Sorting through the taxa leaves two clear groups. The first and most obvious is the Ceratops themselves. Twenty-four different taxa, including five taxa which are possibly misnamed and represent variants of other Ceratops taxa, represent the Ceratops. A smaller group of taxa is consists of twelve bipedal dinosaurs which are generally poorly preserved and four of which are correlated with other members of the same group. A further four taxa group most strongly with the Ceratops but are not placed in the Ceratopidae family, likely in an attempt to build a case for morphological continuity on an evolutionary tree
How then should baraminologists view the Certatops group? Clearly, there has been some suspect taxonomy going on here as the bipeds lack most of the features of the Ceratops. Some of them have slight frills at the back of their heads, and they tend to have a similar rasping beak that characterizes the Ceratops. However, their bipedal lifestyle is wildly different than the slower, more lumbering, quadrupeds that are found in the Ceratops. Further, Ceratops, in general, are characterized by brow and nose horns, sometimes also frill horns, though a few taxa lack these. The bipeds in general lack these horns. They are also much smaller in size than the Ceratops in general. From this study, we conclude that Centrosaurus, Styracosaurus, Medusaceratops, Pentaceratops, Wendiceratops, Titanoceratops, Albertaceratops, Utahceratops, Torosaurus, Kosmoceratops, Avaceratops, Zuniceratops, Achelousaurus, Chasmosaurus, Nasutoceratops, Spiclypeus, Triceratops, Agathaumas, Mojoceratops, Pachyrhinosaurus, Einiosaurus, Ojoceratops, Nedoceratops, Eotriceratops, Einiosaurus, Breviceratops, Protoceratops, Montanoceratops, Zhuchengceratops, and Anchiceratops. Since the bipedal members of the Ceratopsia suborder were not the focus of this study, they are not classified in a baramin in this study, though they probably could be. A future study will look at these to make a determination.

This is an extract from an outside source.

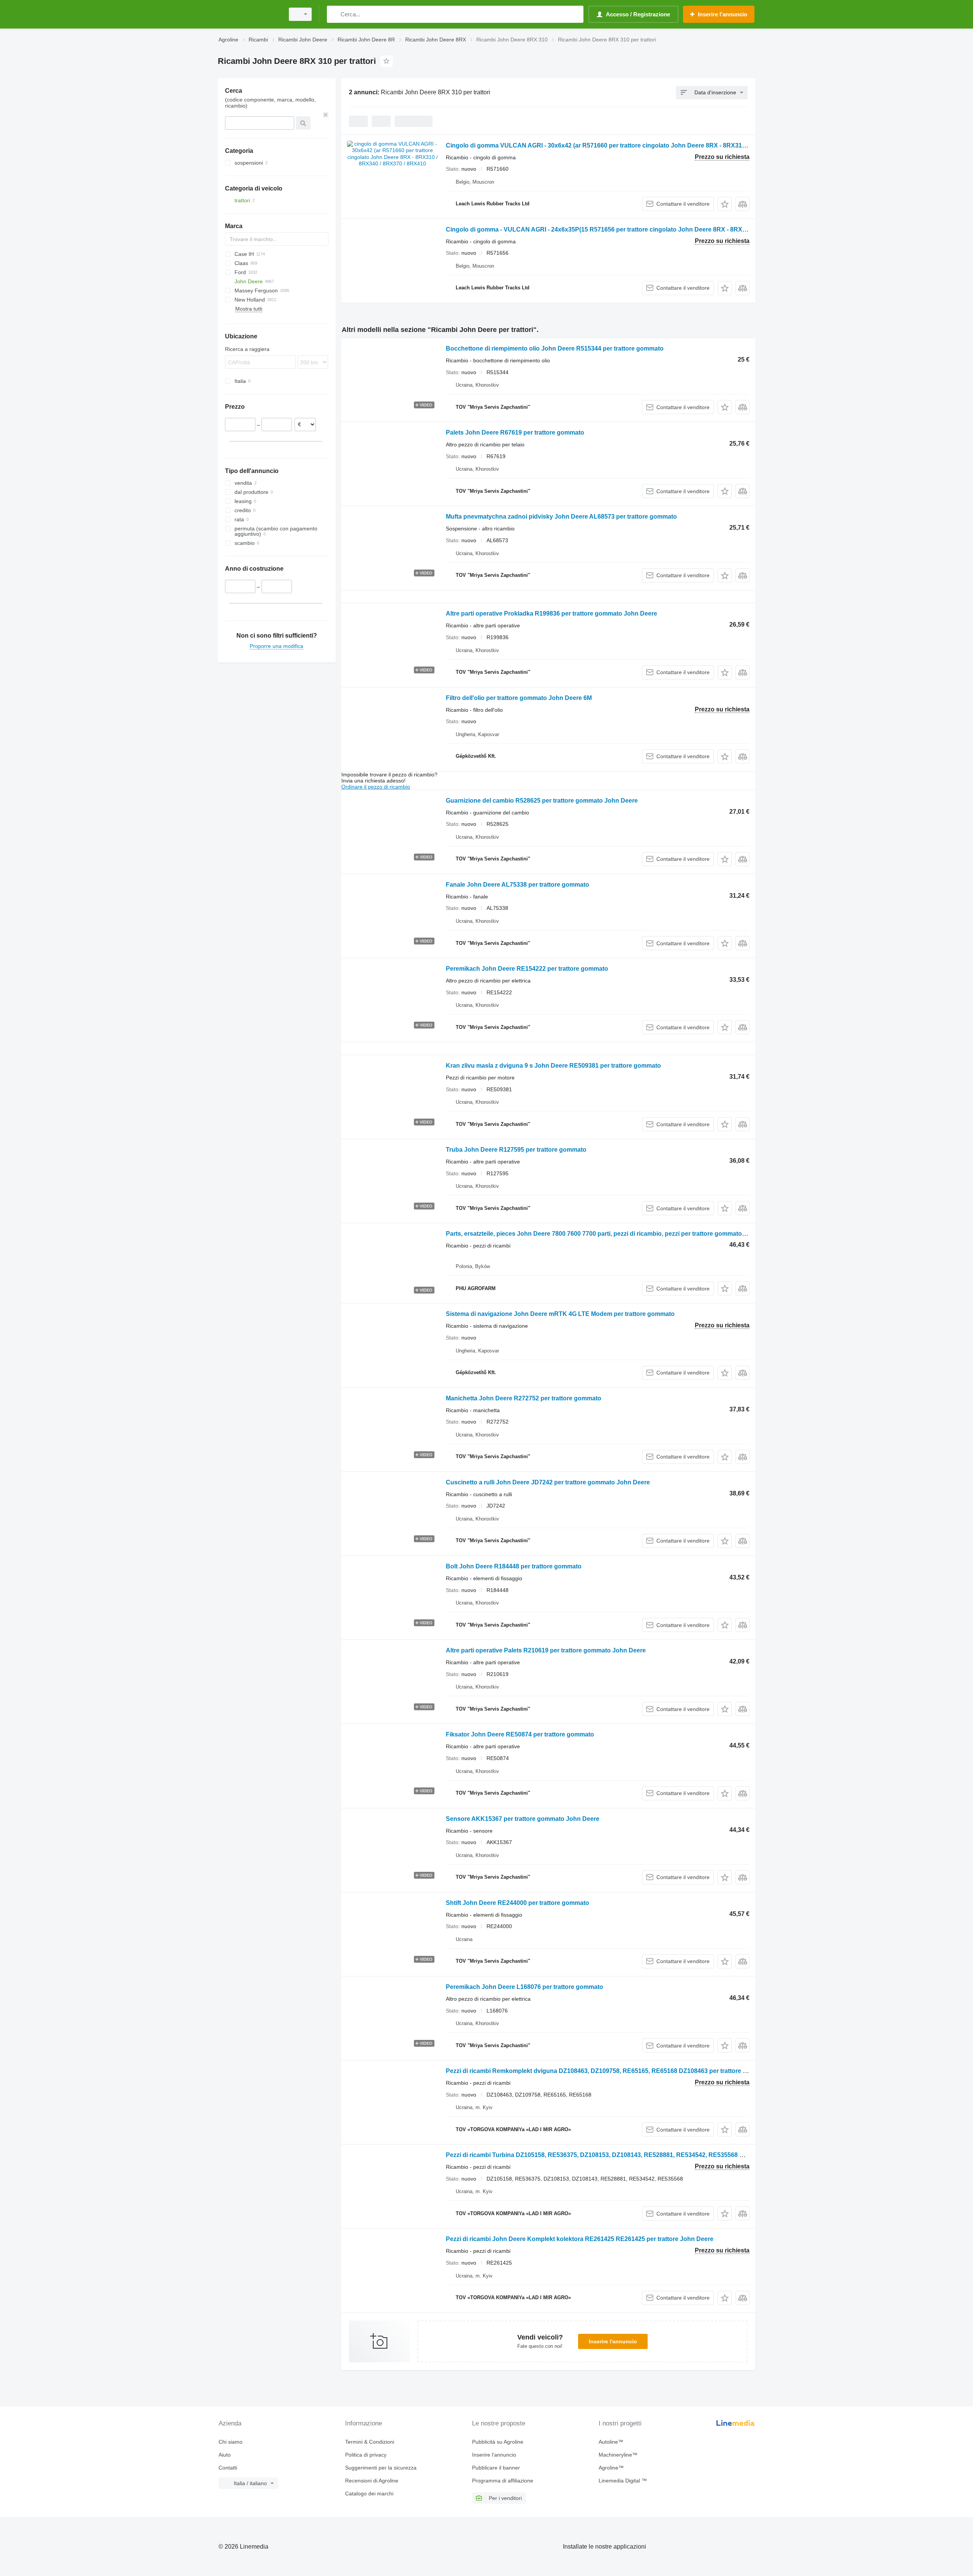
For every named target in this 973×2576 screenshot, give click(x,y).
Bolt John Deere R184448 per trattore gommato (514, 1566)
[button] (725, 204)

The problem is complicated by the huge percentage of fragmentary taxa in this group. When researchers attempt to place these fragmentary fossils in their own genera, they fail to take into account the wide variations that can arise within a species. Consider domestic dog breeds, which are widely variable, yet are classified as the same species. Obviously, they have been artificially selected to that point but the point remains. Horses make the same point, even in populations that have largely escaped artificial selection like American mustangs or Australian brumbies. Further, attempting to take fragmentary fossils and create new genera out of them also ignores sexual dimorphism. Many organisms, particularly reptiles exhibit sexual dimorphism. As dinosaurs are reptiles (no, they are not birds, though if they were, sexual dimorphism would still be on the table), sexual dimorphism is something that needs to be critically examined. I do think there are multiple species of Ceratops in the fossil records. I just do not think based on the evidence there are over thirty genera.